What the exercise asks: Only the text belongs in the copy. Transcribe the data exactly and drop any pictures.

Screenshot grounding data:
════

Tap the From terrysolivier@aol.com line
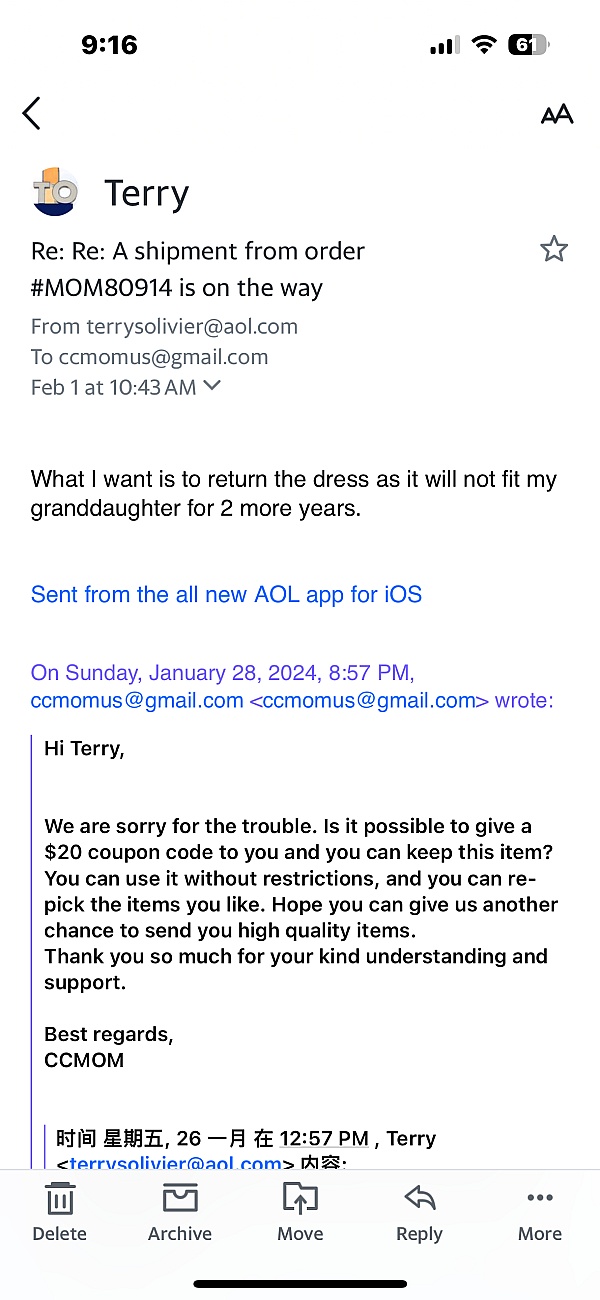The image size is (600, 1300). 164,326
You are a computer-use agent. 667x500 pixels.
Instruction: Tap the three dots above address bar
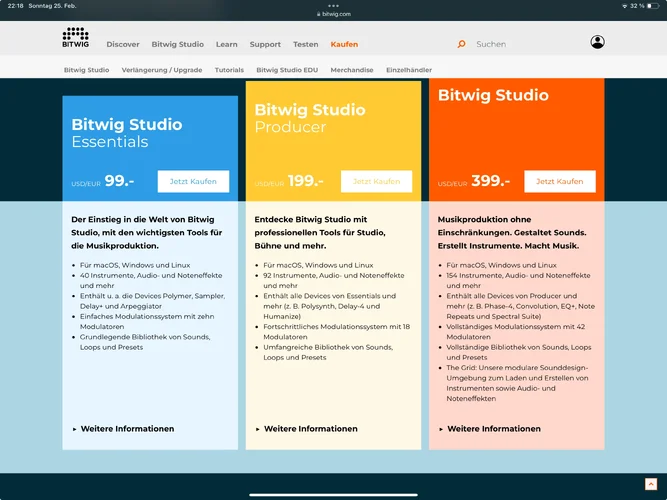[333, 5]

════

Problem solution:
Tap the From terrysolivier@aol.com line
The image size is (600, 1300). 164,326
You are a computer-use agent. 667x500 pixels.
Instruction: Tap the three dots above address bar
[333, 5]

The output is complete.